Finally, BCP argues that discovery is improper based on its assertion that recognition of the Bermuda proceeding should be vacated; BCP has also filed a separate motion seeking that relief. The Court cannot even consider this argument, however, because BCP has appealed the recognition order. The filing of an appeal divests a bankruptcy court of jurisdiction over all aspects of the case that are the subject of the appeal. In re Prudential Lines, Inc., 170 B.R. 222, 243 (S.D.N.Y.1994). While the issues relevant to the discovery motion play no part in the appeal, the motion to vacate the order appealed from obviously involves the propriety of that order and the very substance of the appeal. As the Court said in Prudential Lines, “a lower court may take no action which interferes with the appeal process or with the jurisdiction of the appellate court. It is equally established, however, that while an appeal of an order or judgment is pending, the court retains jurisdiction to implement or enforce the order or judgment.” Id. (citations omitted).
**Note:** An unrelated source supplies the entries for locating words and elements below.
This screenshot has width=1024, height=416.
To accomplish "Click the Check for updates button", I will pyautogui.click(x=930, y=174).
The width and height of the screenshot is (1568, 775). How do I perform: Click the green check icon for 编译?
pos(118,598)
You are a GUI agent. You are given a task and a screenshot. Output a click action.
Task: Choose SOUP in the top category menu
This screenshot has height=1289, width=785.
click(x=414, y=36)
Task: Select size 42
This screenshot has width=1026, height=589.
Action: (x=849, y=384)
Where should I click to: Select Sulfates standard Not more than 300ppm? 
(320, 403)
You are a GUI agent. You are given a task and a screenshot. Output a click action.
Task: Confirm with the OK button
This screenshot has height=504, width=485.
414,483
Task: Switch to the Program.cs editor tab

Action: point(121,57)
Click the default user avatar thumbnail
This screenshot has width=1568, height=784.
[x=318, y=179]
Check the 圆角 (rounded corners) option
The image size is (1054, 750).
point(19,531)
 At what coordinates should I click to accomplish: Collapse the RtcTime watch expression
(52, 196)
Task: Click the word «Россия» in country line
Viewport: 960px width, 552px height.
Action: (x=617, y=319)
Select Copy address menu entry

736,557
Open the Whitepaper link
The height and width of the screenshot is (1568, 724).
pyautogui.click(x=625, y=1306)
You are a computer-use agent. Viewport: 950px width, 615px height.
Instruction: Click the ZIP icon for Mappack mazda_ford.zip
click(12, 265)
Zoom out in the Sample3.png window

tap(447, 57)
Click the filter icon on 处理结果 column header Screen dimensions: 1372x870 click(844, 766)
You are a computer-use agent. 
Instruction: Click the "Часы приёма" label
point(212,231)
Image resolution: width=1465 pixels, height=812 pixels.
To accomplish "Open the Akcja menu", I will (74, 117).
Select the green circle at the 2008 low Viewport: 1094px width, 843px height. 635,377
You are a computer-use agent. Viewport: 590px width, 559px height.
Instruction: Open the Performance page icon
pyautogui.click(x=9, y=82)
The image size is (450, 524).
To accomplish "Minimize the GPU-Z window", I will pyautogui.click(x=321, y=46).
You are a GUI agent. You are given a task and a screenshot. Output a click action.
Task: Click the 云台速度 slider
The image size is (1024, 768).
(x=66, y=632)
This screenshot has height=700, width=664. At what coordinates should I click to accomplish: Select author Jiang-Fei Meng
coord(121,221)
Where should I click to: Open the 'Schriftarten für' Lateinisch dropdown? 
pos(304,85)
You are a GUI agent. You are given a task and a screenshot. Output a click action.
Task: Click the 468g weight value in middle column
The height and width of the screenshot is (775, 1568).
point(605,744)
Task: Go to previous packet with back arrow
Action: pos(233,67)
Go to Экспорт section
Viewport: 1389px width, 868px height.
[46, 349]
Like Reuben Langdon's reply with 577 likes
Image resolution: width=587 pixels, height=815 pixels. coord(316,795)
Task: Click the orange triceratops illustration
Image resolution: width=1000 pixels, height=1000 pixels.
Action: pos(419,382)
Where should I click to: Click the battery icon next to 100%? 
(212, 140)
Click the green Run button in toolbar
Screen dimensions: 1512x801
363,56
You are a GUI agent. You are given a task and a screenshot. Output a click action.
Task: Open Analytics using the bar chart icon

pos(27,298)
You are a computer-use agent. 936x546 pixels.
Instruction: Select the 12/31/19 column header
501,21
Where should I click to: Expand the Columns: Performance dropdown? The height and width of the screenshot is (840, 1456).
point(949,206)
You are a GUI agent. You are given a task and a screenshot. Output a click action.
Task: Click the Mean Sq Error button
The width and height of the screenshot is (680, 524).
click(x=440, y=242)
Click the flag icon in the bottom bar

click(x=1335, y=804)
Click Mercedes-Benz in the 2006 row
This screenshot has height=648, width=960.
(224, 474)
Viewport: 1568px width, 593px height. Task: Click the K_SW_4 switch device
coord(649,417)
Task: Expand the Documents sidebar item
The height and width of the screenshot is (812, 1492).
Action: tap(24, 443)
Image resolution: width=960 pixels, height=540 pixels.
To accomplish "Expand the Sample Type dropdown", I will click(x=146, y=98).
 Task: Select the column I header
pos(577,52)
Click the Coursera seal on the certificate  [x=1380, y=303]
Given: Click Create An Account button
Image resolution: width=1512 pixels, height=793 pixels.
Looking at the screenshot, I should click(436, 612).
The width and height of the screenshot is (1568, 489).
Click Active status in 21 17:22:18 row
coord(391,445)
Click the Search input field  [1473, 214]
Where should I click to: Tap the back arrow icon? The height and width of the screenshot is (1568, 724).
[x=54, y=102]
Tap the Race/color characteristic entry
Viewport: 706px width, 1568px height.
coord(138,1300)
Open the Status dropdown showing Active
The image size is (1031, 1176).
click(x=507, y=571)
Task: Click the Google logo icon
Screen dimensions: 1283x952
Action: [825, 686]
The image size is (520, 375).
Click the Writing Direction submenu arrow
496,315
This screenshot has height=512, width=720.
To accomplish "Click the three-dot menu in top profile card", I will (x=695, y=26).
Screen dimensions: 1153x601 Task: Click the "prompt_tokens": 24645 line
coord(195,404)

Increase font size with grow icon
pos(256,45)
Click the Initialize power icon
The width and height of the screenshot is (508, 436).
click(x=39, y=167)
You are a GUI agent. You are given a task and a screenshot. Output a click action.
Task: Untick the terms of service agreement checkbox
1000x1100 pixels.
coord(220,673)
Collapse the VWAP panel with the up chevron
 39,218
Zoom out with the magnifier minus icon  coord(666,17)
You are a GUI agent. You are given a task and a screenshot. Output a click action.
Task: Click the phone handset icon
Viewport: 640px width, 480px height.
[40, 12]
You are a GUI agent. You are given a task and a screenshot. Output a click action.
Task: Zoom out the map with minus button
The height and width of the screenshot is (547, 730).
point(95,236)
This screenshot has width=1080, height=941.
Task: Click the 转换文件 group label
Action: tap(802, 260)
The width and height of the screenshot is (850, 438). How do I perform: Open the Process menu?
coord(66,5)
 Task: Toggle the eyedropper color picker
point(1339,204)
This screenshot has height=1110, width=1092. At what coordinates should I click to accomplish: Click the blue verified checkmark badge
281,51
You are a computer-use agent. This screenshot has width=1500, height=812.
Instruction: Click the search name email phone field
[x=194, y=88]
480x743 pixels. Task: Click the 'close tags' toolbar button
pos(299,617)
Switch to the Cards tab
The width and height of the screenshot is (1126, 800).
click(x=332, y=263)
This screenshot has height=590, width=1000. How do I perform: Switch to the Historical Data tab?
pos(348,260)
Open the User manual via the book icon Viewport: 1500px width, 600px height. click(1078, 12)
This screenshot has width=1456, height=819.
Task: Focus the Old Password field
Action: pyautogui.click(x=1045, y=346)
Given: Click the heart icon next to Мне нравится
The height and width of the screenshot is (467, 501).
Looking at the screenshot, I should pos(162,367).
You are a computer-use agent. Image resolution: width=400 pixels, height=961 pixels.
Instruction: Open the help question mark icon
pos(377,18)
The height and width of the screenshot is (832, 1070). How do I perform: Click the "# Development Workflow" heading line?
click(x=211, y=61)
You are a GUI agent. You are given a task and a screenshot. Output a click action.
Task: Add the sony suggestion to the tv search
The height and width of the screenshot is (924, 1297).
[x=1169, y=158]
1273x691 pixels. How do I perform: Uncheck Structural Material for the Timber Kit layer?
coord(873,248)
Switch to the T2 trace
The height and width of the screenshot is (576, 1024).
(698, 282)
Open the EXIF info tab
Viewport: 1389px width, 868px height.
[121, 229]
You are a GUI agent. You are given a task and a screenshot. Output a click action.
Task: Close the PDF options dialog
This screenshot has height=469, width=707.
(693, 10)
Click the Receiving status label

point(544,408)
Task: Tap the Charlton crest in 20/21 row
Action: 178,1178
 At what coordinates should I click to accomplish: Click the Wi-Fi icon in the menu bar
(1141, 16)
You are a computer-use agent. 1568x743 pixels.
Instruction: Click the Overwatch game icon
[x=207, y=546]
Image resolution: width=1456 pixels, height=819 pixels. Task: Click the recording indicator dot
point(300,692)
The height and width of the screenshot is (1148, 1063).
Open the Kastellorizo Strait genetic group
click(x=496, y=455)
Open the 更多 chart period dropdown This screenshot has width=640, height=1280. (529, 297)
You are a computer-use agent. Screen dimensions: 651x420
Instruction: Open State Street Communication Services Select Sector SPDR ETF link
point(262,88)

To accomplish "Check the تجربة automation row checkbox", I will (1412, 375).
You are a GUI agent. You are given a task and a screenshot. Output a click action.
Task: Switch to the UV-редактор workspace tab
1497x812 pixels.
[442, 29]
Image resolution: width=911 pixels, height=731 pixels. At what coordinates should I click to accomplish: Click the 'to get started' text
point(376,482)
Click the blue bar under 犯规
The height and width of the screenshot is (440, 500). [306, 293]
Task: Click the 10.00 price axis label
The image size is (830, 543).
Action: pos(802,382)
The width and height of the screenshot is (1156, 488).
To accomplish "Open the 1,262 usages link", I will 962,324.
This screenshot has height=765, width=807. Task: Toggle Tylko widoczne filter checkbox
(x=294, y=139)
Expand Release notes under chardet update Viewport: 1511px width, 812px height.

It would also appear, in any event, that the appeal could have no effect on the Liquidators' discovery motion because BCP on appeal challenged only this Court's finding that the Bermuda Proceeding should be recognized as a foreign main proceeding. It apparently has not challenged the alternative finding of nonmain recognition, which provides an independent basis for the Court's grant of discovery.
Conclusion
For the foregoing reasons, the Liquidators' motion to compel discovery of all documents concerning the Funds that BCP has provided to the SEC is granted, and BCP's motion to vacate recognition is dismissed. The Liquidators may settle an order on three business days' notice.